Task goal:
Look below for the lines from the one with "The width and height of the screenshot is (706, 1568)." to the one with "The image size", and copy exactly those lines, both ends included.

[Data — start]

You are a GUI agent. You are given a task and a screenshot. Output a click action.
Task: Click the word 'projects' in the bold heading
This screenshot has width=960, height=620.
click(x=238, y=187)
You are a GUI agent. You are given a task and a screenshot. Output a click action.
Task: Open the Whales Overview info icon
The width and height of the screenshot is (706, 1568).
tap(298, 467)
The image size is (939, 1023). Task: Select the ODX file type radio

[Data — finish]
[Data — start]

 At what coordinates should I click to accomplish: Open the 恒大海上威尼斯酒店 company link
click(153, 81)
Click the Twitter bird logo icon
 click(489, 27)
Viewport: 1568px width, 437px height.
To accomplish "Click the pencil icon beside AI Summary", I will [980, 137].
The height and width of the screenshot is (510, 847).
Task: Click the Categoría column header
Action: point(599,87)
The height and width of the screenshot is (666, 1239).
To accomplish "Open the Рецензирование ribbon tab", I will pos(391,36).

[Data — finish]
[Data — start]

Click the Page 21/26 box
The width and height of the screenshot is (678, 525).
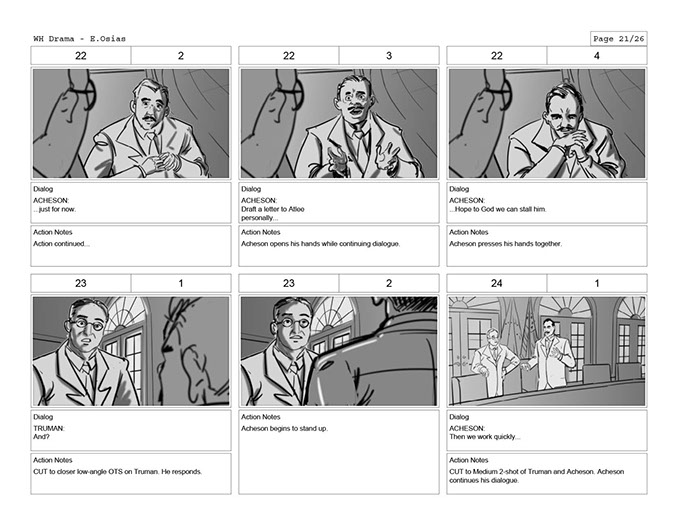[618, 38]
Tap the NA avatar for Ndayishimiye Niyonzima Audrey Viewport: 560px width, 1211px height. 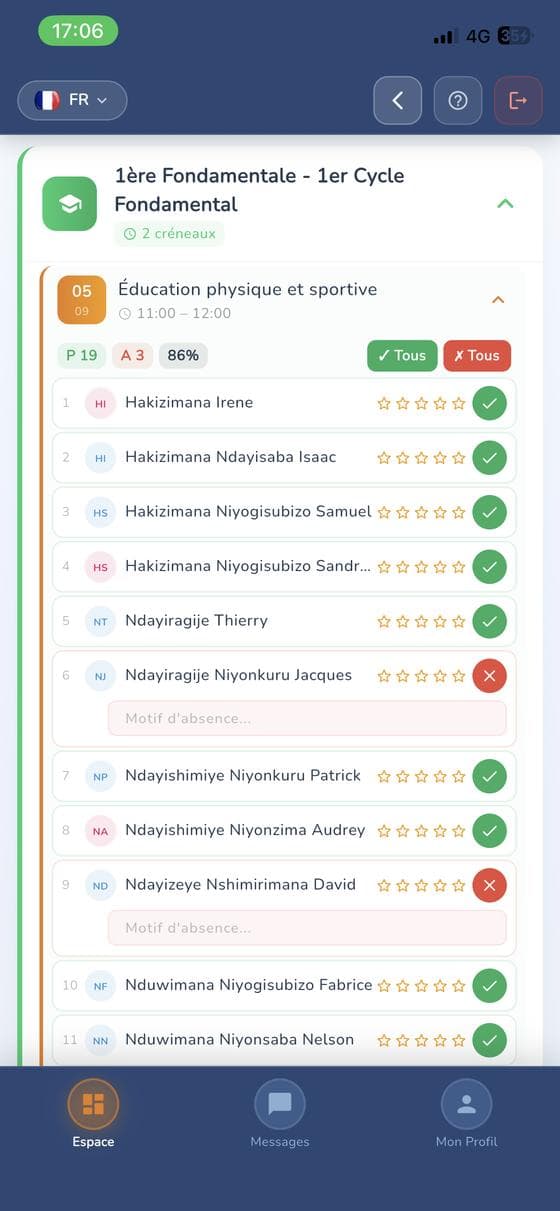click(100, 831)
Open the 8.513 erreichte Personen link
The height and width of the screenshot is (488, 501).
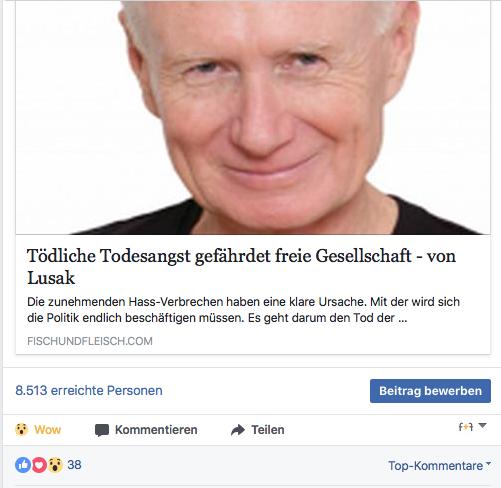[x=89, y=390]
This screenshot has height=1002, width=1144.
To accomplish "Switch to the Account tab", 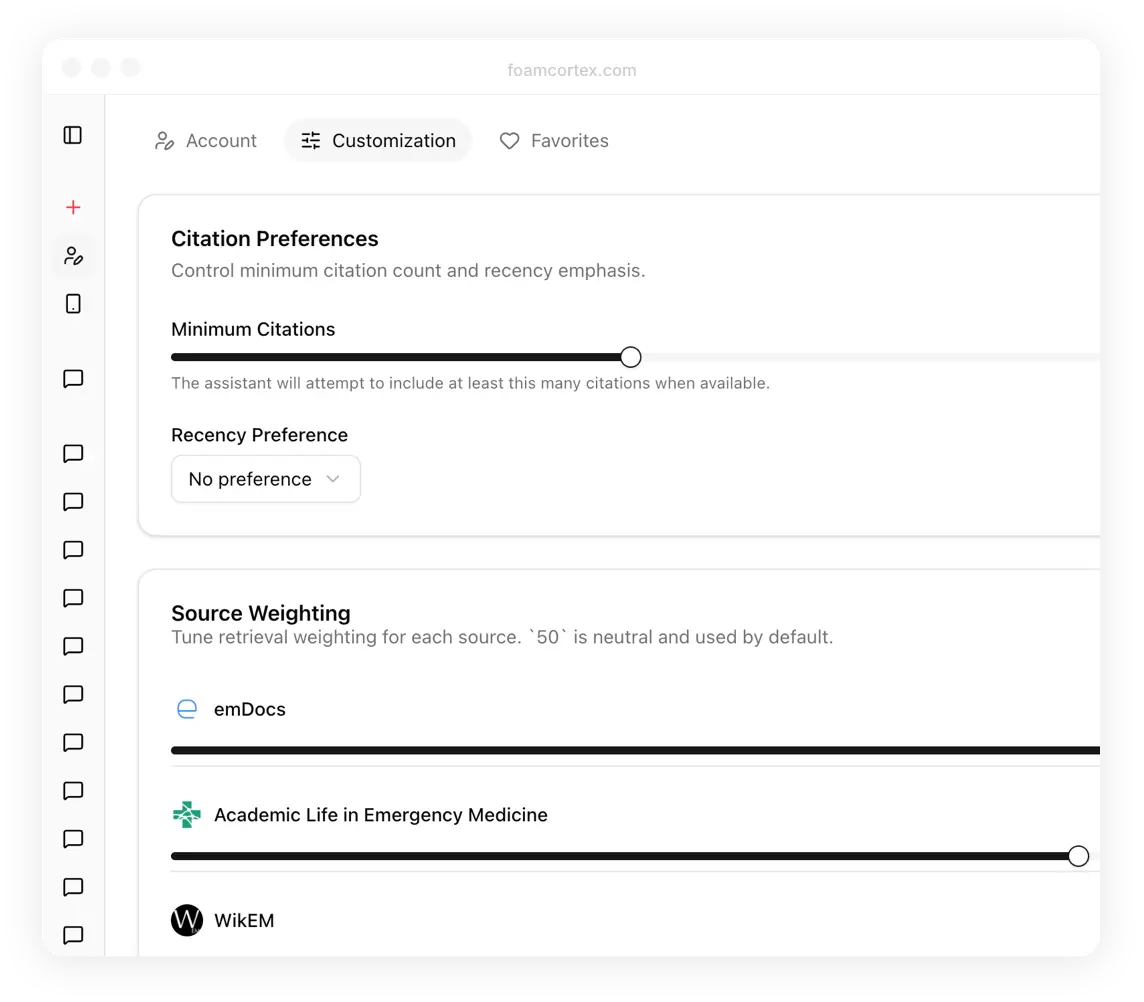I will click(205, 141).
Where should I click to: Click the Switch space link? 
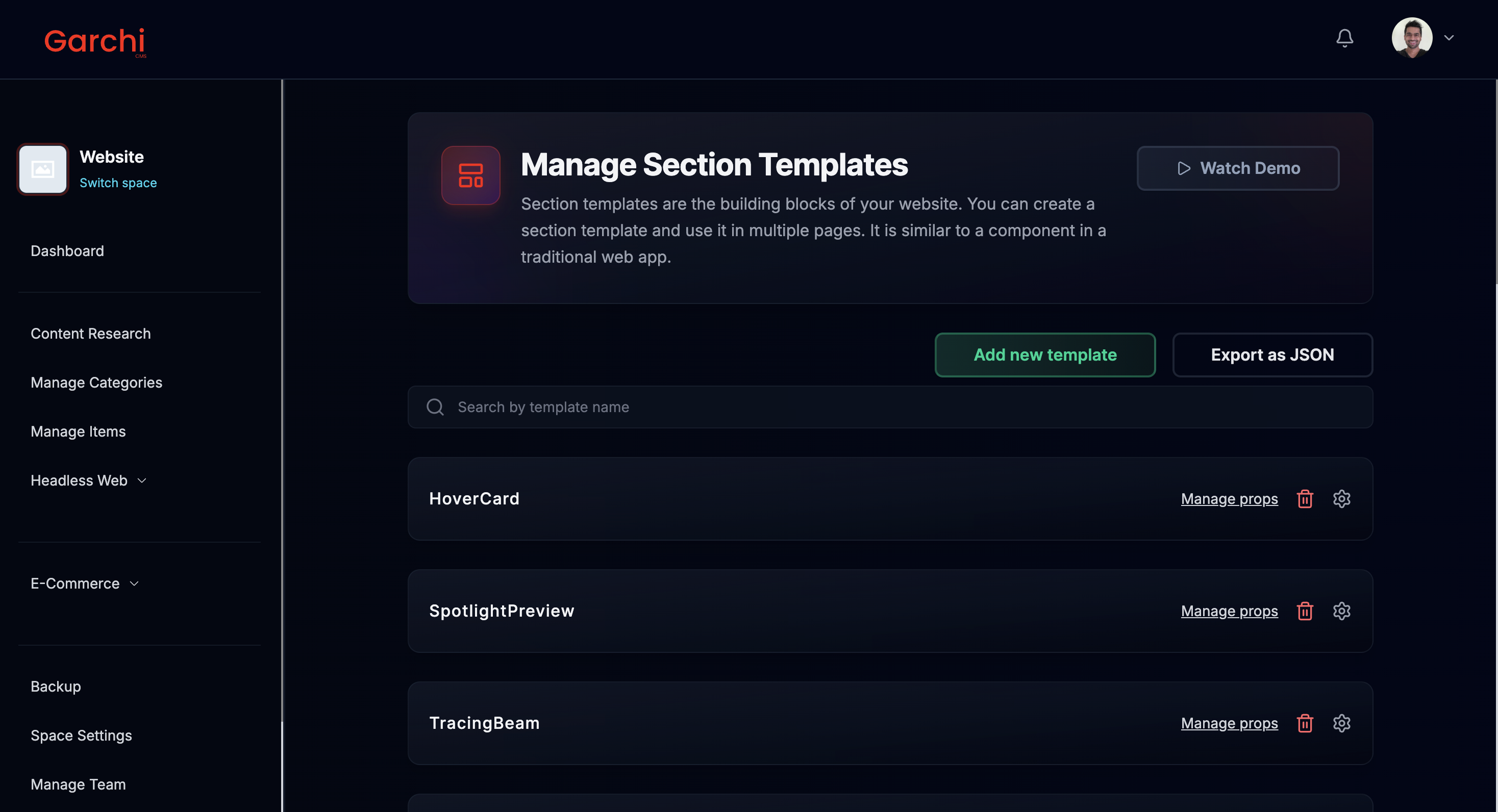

[Data — finish]

Expected answer:
The width and height of the screenshot is (706, 1568).
tap(298, 467)
The image size is (939, 1023). Task: Select the ODX file type radio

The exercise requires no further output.